■ TASK PROMPT
Would you please output the data exactly, omitting no line?

========

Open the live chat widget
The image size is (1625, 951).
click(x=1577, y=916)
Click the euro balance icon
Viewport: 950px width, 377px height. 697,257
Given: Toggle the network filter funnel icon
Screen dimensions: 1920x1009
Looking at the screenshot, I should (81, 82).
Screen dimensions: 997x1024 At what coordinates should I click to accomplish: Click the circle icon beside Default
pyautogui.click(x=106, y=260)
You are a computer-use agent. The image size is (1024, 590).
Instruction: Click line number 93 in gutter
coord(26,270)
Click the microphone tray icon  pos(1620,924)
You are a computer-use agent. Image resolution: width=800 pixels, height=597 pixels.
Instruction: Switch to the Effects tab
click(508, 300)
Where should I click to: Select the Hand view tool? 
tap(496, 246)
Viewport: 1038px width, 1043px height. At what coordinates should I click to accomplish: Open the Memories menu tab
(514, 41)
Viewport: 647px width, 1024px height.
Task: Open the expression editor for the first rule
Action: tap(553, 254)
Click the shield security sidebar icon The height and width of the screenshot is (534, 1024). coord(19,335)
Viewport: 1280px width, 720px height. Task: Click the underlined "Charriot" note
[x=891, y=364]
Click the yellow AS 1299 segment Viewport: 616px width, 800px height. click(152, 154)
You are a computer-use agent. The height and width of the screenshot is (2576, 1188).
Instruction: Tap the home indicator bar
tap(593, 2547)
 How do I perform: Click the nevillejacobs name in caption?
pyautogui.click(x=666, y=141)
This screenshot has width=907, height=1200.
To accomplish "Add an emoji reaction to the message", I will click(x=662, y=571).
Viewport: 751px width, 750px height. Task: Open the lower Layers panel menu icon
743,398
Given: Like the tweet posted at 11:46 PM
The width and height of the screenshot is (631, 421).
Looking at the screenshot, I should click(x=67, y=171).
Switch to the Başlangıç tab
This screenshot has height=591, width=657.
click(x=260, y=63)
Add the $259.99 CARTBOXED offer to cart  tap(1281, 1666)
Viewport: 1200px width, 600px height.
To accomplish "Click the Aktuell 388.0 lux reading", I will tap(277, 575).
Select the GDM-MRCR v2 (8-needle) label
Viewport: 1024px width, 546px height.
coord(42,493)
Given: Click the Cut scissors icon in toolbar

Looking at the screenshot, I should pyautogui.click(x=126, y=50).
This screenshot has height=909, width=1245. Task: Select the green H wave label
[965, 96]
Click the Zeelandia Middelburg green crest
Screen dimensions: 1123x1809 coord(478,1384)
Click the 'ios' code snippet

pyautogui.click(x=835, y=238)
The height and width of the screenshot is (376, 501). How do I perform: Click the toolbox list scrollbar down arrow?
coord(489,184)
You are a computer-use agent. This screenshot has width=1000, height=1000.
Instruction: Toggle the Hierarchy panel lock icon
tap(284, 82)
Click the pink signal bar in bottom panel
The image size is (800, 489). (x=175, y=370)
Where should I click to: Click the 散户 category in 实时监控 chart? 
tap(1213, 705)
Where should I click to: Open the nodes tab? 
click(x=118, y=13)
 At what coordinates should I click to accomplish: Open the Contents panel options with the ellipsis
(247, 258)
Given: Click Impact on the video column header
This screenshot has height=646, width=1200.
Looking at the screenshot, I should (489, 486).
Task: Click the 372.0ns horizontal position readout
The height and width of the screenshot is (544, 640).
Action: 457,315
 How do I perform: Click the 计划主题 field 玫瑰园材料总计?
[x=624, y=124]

========

■ TASK ANSWER
Open the live chat widget
The image size is (1625, 951).
click(x=1577, y=916)
Click the euro balance icon
Viewport: 950px width, 377px height. 697,257
Given: Toggle the network filter funnel icon
Screen dimensions: 1920x1009
Looking at the screenshot, I should (81, 82).
Screen dimensions: 997x1024 At what coordinates should I click to accomplish: Click the circle icon beside Default
pyautogui.click(x=106, y=260)
You are a computer-use agent. The image size is (1024, 590).
Instruction: Click line number 93 in gutter
coord(26,270)
Click the microphone tray icon  pos(1620,924)
You are a computer-use agent. Image resolution: width=800 pixels, height=597 pixels.
Instruction: Switch to the Effects tab
click(508, 300)
Where should I click to: Select the Hand view tool? 
tap(496, 246)
Viewport: 1038px width, 1043px height. At what coordinates should I click to accomplish: Open the Memories menu tab
(514, 41)
Viewport: 647px width, 1024px height.
Task: Open the expression editor for the first rule
Action: tap(553, 254)
Click the shield security sidebar icon The height and width of the screenshot is (534, 1024). coord(19,335)
Viewport: 1280px width, 720px height. Task: Click the underlined "Charriot" note
[x=891, y=364]
Click the yellow AS 1299 segment Viewport: 616px width, 800px height. click(152, 154)
You are a computer-use agent. The height and width of the screenshot is (2576, 1188).
Instruction: Tap the home indicator bar
tap(593, 2547)
 How do I perform: Click the nevillejacobs name in caption?
pyautogui.click(x=666, y=141)
This screenshot has width=907, height=1200.
To accomplish "Add an emoji reaction to the message", I will click(x=662, y=571).
Viewport: 751px width, 750px height. Task: Open the lower Layers panel menu icon
743,398
Given: Like the tweet posted at 11:46 PM
The width and height of the screenshot is (631, 421).
Looking at the screenshot, I should click(x=67, y=171).
Switch to the Başlangıç tab
This screenshot has height=591, width=657.
click(x=260, y=63)
Add the $259.99 CARTBOXED offer to cart  tap(1281, 1666)
Viewport: 1200px width, 600px height.
To accomplish "Click the Aktuell 388.0 lux reading", I will tap(277, 575).
Select the GDM-MRCR v2 (8-needle) label
Viewport: 1024px width, 546px height.
coord(42,493)
Given: Click the Cut scissors icon in toolbar

Looking at the screenshot, I should pyautogui.click(x=126, y=50).
This screenshot has height=909, width=1245. Task: Select the green H wave label
[965, 96]
Click the Zeelandia Middelburg green crest
Screen dimensions: 1123x1809 coord(478,1384)
Click the 'ios' code snippet

pyautogui.click(x=835, y=238)
The height and width of the screenshot is (376, 501). How do I perform: Click the toolbox list scrollbar down arrow?
coord(489,184)
You are a computer-use agent. This screenshot has width=1000, height=1000.
Instruction: Toggle the Hierarchy panel lock icon
tap(284, 82)
Click the pink signal bar in bottom panel
The image size is (800, 489). (x=175, y=370)
Where should I click to: Click the 散户 category in 实时监控 chart? 
tap(1213, 705)
Where should I click to: Open the nodes tab? 
click(x=118, y=13)
 At what coordinates should I click to accomplish: Open the Contents panel options with the ellipsis
(247, 258)
Given: Click Impact on the video column header
This screenshot has height=646, width=1200.
Looking at the screenshot, I should (489, 486).
Task: Click the 372.0ns horizontal position readout
The height and width of the screenshot is (544, 640).
Action: 457,315
 How do I perform: Click the 计划主题 field 玫瑰园材料总计?
[x=624, y=124]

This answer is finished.